> Entries provided
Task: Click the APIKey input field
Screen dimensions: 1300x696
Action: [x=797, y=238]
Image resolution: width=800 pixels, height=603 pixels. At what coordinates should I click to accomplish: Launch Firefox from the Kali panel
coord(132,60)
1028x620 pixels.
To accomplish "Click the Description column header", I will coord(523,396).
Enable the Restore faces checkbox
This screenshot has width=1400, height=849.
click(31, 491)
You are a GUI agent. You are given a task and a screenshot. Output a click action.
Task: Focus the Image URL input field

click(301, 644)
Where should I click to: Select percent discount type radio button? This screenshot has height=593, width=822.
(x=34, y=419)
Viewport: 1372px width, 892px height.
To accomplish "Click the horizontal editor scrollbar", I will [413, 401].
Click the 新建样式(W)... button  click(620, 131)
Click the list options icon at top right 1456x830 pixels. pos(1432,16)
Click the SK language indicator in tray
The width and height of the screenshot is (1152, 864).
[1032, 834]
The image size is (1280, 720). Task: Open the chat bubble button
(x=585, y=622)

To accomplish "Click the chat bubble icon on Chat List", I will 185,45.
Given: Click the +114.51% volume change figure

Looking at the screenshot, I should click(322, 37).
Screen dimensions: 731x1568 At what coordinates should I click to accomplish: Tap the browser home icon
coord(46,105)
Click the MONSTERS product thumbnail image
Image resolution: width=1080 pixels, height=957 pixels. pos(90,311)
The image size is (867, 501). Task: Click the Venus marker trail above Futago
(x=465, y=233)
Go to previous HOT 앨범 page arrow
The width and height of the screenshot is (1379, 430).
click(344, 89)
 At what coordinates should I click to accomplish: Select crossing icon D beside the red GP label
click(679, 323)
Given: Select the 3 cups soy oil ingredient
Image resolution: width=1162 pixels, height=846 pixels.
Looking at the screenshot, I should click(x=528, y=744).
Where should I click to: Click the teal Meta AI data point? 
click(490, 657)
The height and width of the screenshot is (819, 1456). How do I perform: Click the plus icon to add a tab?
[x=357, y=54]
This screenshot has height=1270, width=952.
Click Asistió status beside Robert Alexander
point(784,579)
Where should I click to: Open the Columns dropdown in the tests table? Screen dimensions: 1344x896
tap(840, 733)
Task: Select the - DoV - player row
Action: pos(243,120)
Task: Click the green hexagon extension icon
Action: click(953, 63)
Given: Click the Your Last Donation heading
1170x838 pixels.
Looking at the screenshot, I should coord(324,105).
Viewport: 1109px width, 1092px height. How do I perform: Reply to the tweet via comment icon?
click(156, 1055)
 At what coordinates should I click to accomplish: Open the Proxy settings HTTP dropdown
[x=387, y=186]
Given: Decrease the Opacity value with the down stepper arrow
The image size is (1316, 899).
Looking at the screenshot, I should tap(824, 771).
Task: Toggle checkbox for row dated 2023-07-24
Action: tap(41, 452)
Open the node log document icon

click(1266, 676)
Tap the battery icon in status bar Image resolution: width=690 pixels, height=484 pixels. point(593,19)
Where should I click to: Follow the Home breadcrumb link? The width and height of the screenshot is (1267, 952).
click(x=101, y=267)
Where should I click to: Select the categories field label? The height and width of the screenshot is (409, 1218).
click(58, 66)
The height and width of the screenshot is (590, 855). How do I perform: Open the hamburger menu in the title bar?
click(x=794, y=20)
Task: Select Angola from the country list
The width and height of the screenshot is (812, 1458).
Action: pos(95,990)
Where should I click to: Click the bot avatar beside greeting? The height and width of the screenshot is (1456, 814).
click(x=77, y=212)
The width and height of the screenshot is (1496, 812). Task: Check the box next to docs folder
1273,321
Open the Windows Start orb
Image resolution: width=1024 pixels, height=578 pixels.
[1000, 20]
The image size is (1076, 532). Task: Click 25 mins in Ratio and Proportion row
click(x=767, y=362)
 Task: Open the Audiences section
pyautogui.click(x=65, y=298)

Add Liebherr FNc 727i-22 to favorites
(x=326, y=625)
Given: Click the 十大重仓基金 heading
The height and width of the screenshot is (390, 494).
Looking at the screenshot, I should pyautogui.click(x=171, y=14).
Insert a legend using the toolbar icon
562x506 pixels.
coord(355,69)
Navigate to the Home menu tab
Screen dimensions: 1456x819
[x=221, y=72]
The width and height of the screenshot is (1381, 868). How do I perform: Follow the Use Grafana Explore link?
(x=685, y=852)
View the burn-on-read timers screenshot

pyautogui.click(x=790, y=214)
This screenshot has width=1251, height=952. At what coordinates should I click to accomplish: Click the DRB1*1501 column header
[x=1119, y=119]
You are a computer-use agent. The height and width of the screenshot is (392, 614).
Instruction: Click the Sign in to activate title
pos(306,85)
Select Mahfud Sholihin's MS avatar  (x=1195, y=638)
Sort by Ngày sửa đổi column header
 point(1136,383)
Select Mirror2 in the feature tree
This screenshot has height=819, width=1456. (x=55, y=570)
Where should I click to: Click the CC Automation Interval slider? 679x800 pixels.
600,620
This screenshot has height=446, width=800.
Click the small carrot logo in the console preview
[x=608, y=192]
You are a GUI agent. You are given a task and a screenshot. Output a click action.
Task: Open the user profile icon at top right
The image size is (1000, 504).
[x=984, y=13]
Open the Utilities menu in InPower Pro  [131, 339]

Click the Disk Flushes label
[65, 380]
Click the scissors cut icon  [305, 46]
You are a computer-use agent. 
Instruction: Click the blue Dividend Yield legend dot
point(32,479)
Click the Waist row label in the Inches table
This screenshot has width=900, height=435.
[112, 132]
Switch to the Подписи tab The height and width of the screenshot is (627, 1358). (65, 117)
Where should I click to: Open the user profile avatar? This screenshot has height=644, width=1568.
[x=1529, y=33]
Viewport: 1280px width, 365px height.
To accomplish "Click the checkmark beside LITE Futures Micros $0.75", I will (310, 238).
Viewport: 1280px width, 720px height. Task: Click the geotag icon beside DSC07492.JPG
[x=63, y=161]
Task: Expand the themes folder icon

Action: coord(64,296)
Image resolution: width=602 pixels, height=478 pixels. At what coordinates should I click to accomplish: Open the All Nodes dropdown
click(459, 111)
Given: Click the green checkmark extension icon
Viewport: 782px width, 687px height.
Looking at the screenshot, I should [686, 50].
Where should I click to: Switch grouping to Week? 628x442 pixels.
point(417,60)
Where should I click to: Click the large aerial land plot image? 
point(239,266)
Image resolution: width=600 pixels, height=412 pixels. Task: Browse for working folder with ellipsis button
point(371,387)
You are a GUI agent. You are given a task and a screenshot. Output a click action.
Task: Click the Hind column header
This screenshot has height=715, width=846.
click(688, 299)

> Work to do
Substitute "Where do I click to" for every "Where should I click to" in the rows above, leaving everything else unchanged.

> Expected answer
Task: Click the APIKey input field
Screen dimensions: 1300x696
Action: [x=797, y=238]
Image resolution: width=800 pixels, height=603 pixels. At what coordinates should I click to accomplish: Launch Firefox from the Kali panel
coord(132,60)
1028x620 pixels.
To accomplish "Click the Description column header", I will coord(523,396).
Enable the Restore faces checkbox
This screenshot has width=1400, height=849.
click(31, 491)
You are a GUI agent. You are given a task and a screenshot. Output a click action.
Task: Focus the Image URL input field

click(301, 644)
Where do I click to: Select percent discount type radio button? This screenshot has height=593, width=822.
(x=34, y=419)
Viewport: 1372px width, 892px height.
To accomplish "Click the horizontal editor scrollbar", I will [413, 401].
Click the 新建样式(W)... button  click(620, 131)
Click the list options icon at top right 1456x830 pixels. pos(1432,16)
Click the SK language indicator in tray
The width and height of the screenshot is (1152, 864).
[1032, 834]
The image size is (1280, 720). Task: Open the chat bubble button
(x=585, y=622)

To accomplish "Click the chat bubble icon on Chat List", I will 185,45.
Given: Click the +114.51% volume change figure

Looking at the screenshot, I should click(322, 37).
Screen dimensions: 731x1568 At what coordinates should I click to accomplish: Tap the browser home icon
coord(46,105)
Click the MONSTERS product thumbnail image
Image resolution: width=1080 pixels, height=957 pixels. pos(90,311)
The image size is (867, 501). Task: Click the Venus marker trail above Futago
(x=465, y=233)
Go to previous HOT 앨범 page arrow
The width and height of the screenshot is (1379, 430).
click(344, 89)
 At what coordinates should I click to accomplish: Select crossing icon D beside the red GP label
click(679, 323)
Given: Select the 3 cups soy oil ingredient
Image resolution: width=1162 pixels, height=846 pixels.
Looking at the screenshot, I should click(x=528, y=744).
Where do I click to: Click the teal Meta AI data point? 
click(490, 657)
The height and width of the screenshot is (819, 1456). How do I perform: Click the plus icon to add a tab?
[x=357, y=54]
This screenshot has height=1270, width=952.
Click Asistió status beside Robert Alexander
point(784,579)
Where do I click to: Open the Columns dropdown in the tests table? Screen dimensions: 1344x896
tap(840, 733)
Task: Select the - DoV - player row
Action: pos(243,120)
Task: Click the green hexagon extension icon
Action: click(953, 63)
Given: Click the Your Last Donation heading
1170x838 pixels.
Looking at the screenshot, I should coord(324,105).
Viewport: 1109px width, 1092px height. How do I perform: Reply to the tweet via comment icon?
click(156, 1055)
 At what coordinates should I click to accomplish: Open the Proxy settings HTTP dropdown
[x=387, y=186]
Given: Decrease the Opacity value with the down stepper arrow
The image size is (1316, 899).
Looking at the screenshot, I should tap(824, 771).
Task: Toggle checkbox for row dated 2023-07-24
Action: tap(41, 452)
Open the node log document icon

click(1266, 676)
Tap the battery icon in status bar Image resolution: width=690 pixels, height=484 pixels. point(593,19)
Where do I click to: Follow the Home breadcrumb link? The width and height of the screenshot is (1267, 952).
click(x=101, y=267)
Where do I click to: Select the categories field label? The height and width of the screenshot is (409, 1218).
click(58, 66)
The height and width of the screenshot is (590, 855). How do I perform: Open the hamburger menu in the title bar?
click(x=794, y=20)
Task: Select Angola from the country list
The width and height of the screenshot is (812, 1458).
Action: pos(95,990)
Where do I click to: Click the bot avatar beside greeting? The height and width of the screenshot is (1456, 814).
click(x=77, y=212)
The width and height of the screenshot is (1496, 812). Task: Check the box next to docs folder
1273,321
Open the Windows Start orb
Image resolution: width=1024 pixels, height=578 pixels.
[1000, 20]
The image size is (1076, 532). Task: Click 25 mins in Ratio and Proportion row
click(x=767, y=362)
 Task: Open the Audiences section
pyautogui.click(x=65, y=298)

Add Liebherr FNc 727i-22 to favorites
(x=326, y=625)
Given: Click the 十大重仓基金 heading
The height and width of the screenshot is (390, 494).
Looking at the screenshot, I should pyautogui.click(x=171, y=14).
Insert a legend using the toolbar icon
562x506 pixels.
coord(355,69)
Navigate to the Home menu tab
Screen dimensions: 1456x819
[x=221, y=72]
The width and height of the screenshot is (1381, 868). How do I perform: Follow the Use Grafana Explore link?
(x=685, y=852)
View the burn-on-read timers screenshot

pyautogui.click(x=790, y=214)
This screenshot has width=1251, height=952. At what coordinates should I click to accomplish: Click the DRB1*1501 column header
[x=1119, y=119]
You are a computer-use agent. The height and width of the screenshot is (392, 614).
Instruction: Click the Sign in to activate title
pos(306,85)
Select Mahfud Sholihin's MS avatar  (x=1195, y=638)
Sort by Ngày sửa đổi column header
 point(1136,383)
Select Mirror2 in the feature tree
This screenshot has height=819, width=1456. (x=55, y=570)
Where do I click to: Click the CC Automation Interval slider? 679x800 pixels.
600,620
This screenshot has height=446, width=800.
Click the small carrot logo in the console preview
[x=608, y=192]
You are a GUI agent. You are given a task and a screenshot. Output a click action.
Task: Open the user profile icon at top right
The image size is (1000, 504).
[x=984, y=13]
Open the Utilities menu in InPower Pro  [131, 339]

Click the Disk Flushes label
[65, 380]
Click the scissors cut icon  [305, 46]
You are a computer-use agent. 
Instruction: Click the blue Dividend Yield legend dot
point(32,479)
Click the Waist row label in the Inches table
This screenshot has width=900, height=435.
[112, 132]
Switch to the Подписи tab The height and width of the screenshot is (627, 1358). (65, 117)
Where do I click to: Open the user profile avatar? This screenshot has height=644, width=1568.
[x=1529, y=33]
Viewport: 1280px width, 365px height.
To accomplish "Click the checkmark beside LITE Futures Micros $0.75", I will (310, 238).
Viewport: 1280px width, 720px height. Task: Click the geotag icon beside DSC07492.JPG
[x=63, y=161]
Task: Expand the themes folder icon

Action: coord(64,296)
Image resolution: width=602 pixels, height=478 pixels. At what coordinates should I click to accomplish: Open the All Nodes dropdown
click(459, 111)
Given: Click the green checkmark extension icon
Viewport: 782px width, 687px height.
Looking at the screenshot, I should [686, 50].
Where do I click to: Switch grouping to Week? 628x442 pixels.
point(417,60)
Where do I click to: Click the large aerial land plot image? 
point(239,266)
Image resolution: width=600 pixels, height=412 pixels. Task: Browse for working folder with ellipsis button
point(371,387)
You are a GUI agent. You are given a task and a screenshot. Output a click action.
Task: Click the Hind column header
This screenshot has height=715, width=846.
click(688, 299)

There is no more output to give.